For \( f(x) = [x] \), where \( [x] \) is the greatest integer function, which of the following is true, for every \( x \in \mathbb{R} \)?

• A. \( [x] + 1 = x \)
• B. \( [x] + 1 \leq x \)
• C. \( [x] + 1>x \)
• D. \( [x] + 1<x \)

Hint:

For the greatest integer function \( [x] \), the relation \( [x] \leq x \) always holds, and adding 1 to \( [x] \) makes it strictly less than \( x \) when \( x \) is not an integer.

Answer 1

The Correct Option is D

Step 1: Understanding the greatest integer function.
The greatest integer function \( [x] \) returns the greatest integer less than or equal to \( x \). For example, for \( x = 2.5 \), \( [x] = 2 \), and for \( x = -1.5 \), \( [x] = -2 \). Therefore, \( [x] \leq x \).

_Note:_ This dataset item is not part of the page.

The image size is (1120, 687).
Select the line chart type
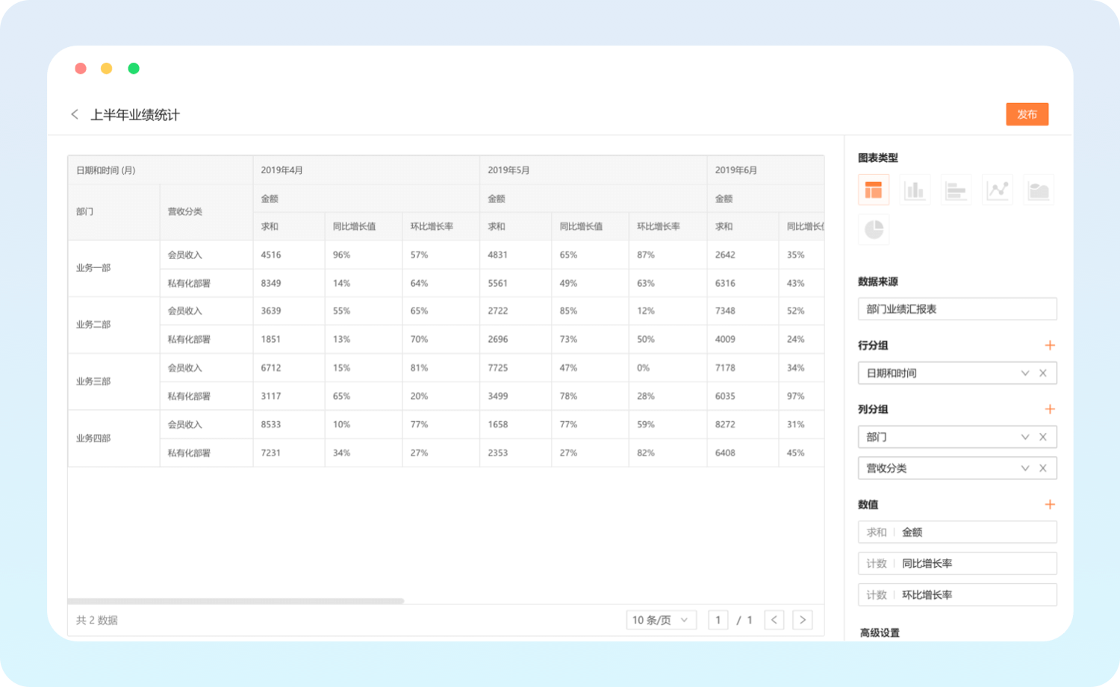click(x=998, y=190)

Step 2: Analyzing the options.
- \( [x] + 1<x \) is the correct relationship because \( [x] \) is always less than or equal to \( x \), and adding 1 to \( [x] \) makes it strictly less than \( x \) for non-integer values.

Step 3: Conclusion.
Thus, the correct answer is \( [x] + 1<x \), corresponding to option (D).